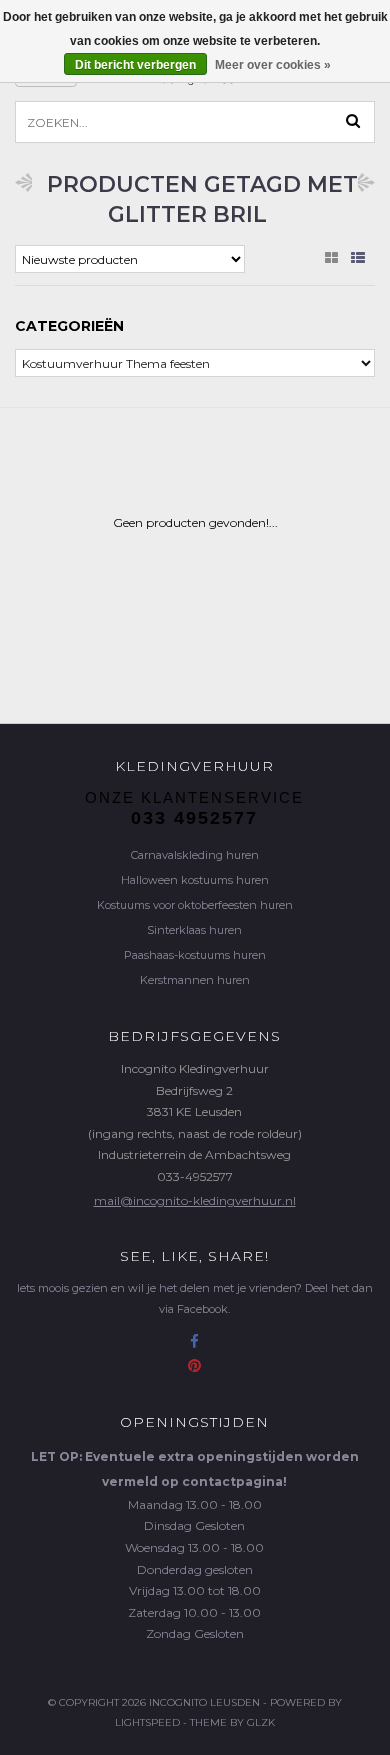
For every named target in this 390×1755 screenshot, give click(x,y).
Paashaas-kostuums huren (195, 955)
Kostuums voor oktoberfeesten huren (195, 905)
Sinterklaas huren (194, 930)
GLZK (261, 1722)
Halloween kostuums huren (195, 880)
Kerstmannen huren (195, 980)
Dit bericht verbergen (135, 65)
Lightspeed (147, 1722)
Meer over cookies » (273, 65)
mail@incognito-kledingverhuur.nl (195, 1200)
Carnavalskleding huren (195, 855)
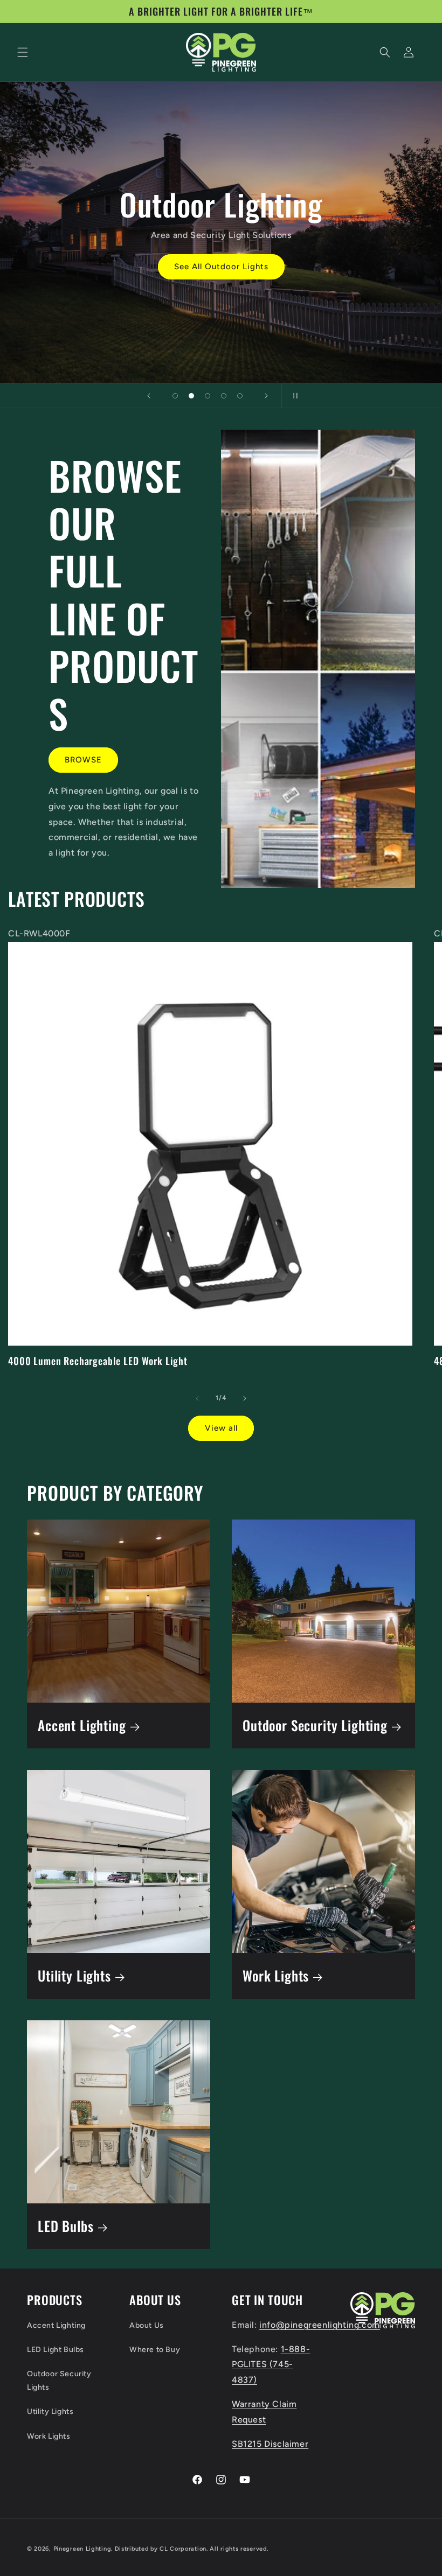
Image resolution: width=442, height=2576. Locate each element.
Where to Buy (154, 2349)
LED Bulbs (66, 2226)
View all (221, 1428)
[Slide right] (245, 1398)
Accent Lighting (82, 1725)
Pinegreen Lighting (82, 2548)
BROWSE (83, 760)
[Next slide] (266, 396)
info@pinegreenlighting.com (319, 2325)
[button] (22, 52)
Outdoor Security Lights (59, 2380)
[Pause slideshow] (293, 396)
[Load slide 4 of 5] (224, 396)
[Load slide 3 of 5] (207, 396)
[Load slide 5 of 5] (240, 396)
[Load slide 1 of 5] (175, 396)
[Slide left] (197, 1398)
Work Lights (276, 1976)
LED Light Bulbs (55, 2349)
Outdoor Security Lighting (315, 1725)
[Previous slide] (149, 396)
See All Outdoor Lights (221, 266)
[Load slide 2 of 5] (191, 396)
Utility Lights (74, 1976)
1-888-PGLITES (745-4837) (271, 2364)
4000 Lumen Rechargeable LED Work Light (98, 1361)
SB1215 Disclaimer (270, 2444)
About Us (146, 2325)
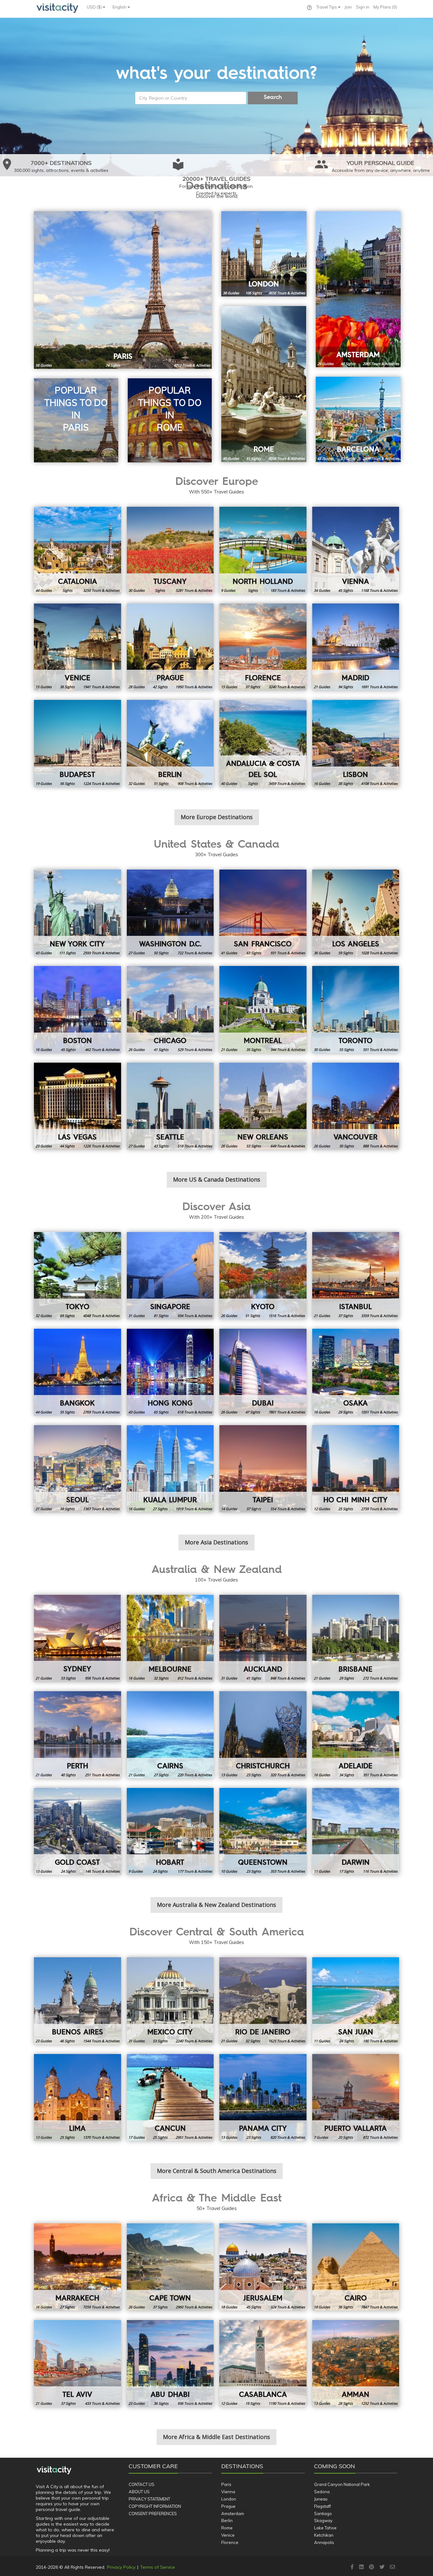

YOUR INSTRUCTIONS: Among the lines of the listing above, which ones hold "huren"? Copy them.

EXERCISE ANSWER:
Paashaas-kostuums huren (195, 955)
Kostuums voor oktoberfeesten huren (195, 905)
Sinterklaas huren (194, 930)
Halloween kostuums huren (195, 880)
Kerstmannen huren (195, 980)
Carnavalskleding huren (195, 855)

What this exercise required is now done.